Set problem:
From the car audio thread, return the passage from "would this amp" up to and including "member on tacomaworld?", copied word for word.

Extract to read:
I have a set of MM6501's in a 2000 silverado, mounted in the stock location. Honestly, this is the first component set I've ever owned. I've gone through many different brands or coaxial speakers. The MM's do require some break in time. They started off a bit harsh but after about 20hrs break in time they sound amazing. Crystal clear highs. They seem like they can handle a lot more than I'm throwing at them now. I plan on putting them on atleast 100rms. Definitely worth the money they cost.


----------



## Cruzer (Jul 16, 2010)

polk mm, i loved my subs

i heard the db components and liked them, so i can only imagine the MM set is better


----------



## meantaco (Apr 10, 2011)

What amp are you using to power the polks mm?


----------



## GoodyearJ (May 4, 2011)

Right now a crappy walmart special. Lol. I'm about to purchase an MBQuart ONX4.125 as soon as I get paid.


----------



## meantaco (Apr 10, 2011)

Tweeky said:


> That dash/window location may make that tweeter pretty bright. The MM's only have a -3db attenuation.
> 
> Don't be afraid to try other locations. I've never had any luck with dash tweets bouncing off of glass. I've always found them to be way over-bright.


would this amp be okay for the mm? if the speakers are 2.7 ohm what impedance will the amp run on ? 
VIBE Audio LiteBox Stereo 2 (LiteBox2) 2-Channel Amplifier


by the way are you a member on tacomaworld?


----------



## GoodyearJ (May 4, 2011)

2.7 is the ohm load the amp sees from the set. As long as the amp is 2ohm stable( most are) you'll be fine. You'll just get a bit more power to them than the 4ohm rating


----------



## GoodyearJ (May 4, 2011)

Sorry. Didn't see the link. Lol. Yes. That amp would be a great match as far as power goes


----------



## meantaco (Apr 10, 2011)

thanks for the fast reply! 1+ Rep


----------



## GoodyearJ (May 4, 2011)

Lol. No problem. I'm retired and using my phone so I'm always here unless I'm sleeping. Lol


----------



## bearfan (Jun 3, 2011)

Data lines

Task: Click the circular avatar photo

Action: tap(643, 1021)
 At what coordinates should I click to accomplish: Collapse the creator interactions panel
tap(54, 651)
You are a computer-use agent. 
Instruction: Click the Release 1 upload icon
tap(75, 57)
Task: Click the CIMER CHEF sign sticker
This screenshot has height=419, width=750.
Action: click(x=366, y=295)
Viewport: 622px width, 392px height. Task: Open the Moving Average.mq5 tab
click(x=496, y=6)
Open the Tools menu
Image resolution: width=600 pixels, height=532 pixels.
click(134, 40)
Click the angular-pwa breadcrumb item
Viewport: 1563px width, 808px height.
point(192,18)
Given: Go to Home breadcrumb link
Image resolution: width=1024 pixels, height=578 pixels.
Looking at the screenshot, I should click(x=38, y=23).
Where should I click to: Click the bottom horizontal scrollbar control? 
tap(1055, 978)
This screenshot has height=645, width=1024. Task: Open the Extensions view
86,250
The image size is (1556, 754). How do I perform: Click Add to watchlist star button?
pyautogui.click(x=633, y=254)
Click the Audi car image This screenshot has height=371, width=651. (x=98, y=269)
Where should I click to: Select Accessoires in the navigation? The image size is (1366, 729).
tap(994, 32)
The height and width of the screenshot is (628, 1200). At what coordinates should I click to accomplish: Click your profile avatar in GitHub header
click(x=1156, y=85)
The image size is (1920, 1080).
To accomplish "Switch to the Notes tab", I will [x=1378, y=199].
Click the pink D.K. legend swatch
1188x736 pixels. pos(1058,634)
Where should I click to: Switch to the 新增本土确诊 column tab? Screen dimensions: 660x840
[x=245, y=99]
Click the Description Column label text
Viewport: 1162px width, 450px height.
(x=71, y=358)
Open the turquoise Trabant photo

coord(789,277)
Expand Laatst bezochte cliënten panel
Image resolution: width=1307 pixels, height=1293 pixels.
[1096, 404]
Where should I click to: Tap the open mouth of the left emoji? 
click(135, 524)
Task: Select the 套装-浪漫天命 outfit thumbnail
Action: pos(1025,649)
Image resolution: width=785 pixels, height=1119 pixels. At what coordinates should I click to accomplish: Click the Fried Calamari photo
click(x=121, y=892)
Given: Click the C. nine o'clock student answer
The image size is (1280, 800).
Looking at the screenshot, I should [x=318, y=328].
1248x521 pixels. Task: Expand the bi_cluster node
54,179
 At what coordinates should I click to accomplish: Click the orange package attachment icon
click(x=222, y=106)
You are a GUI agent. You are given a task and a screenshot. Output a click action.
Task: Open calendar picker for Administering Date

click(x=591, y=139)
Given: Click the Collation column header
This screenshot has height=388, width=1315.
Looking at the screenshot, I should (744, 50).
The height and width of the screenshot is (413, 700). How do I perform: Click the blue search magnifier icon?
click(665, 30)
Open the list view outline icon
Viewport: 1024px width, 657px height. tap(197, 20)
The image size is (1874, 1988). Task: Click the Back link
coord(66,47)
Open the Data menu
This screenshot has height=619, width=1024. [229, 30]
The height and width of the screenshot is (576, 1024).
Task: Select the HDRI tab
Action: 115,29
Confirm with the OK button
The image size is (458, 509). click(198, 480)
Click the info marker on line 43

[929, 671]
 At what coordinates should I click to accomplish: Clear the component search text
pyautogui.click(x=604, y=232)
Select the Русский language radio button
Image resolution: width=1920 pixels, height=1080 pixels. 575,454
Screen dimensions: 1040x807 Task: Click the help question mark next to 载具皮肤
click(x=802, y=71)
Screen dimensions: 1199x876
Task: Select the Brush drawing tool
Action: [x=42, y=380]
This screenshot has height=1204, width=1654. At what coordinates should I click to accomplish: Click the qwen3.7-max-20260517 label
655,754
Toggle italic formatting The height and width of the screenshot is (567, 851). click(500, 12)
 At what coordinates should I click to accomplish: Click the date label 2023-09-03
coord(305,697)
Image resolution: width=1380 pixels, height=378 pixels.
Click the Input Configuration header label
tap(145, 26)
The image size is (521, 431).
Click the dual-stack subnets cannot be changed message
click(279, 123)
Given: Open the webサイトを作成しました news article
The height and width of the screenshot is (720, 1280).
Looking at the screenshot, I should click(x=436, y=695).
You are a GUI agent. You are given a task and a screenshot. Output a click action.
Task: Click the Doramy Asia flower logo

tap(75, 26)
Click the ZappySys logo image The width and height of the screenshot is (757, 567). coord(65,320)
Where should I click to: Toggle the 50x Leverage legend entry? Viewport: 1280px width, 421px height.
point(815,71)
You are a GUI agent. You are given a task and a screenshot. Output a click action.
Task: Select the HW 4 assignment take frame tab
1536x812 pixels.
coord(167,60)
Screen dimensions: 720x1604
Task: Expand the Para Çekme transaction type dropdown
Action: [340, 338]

Reply to the task:
would this amp be okay for the mm? if the speakers are 2.7 ohm what impedance will the amp run on ? 
VIBE Audio LiteBox Stereo 2 (LiteBox2) 2-Channel Amplifier


by the way are you a member on tacomaworld?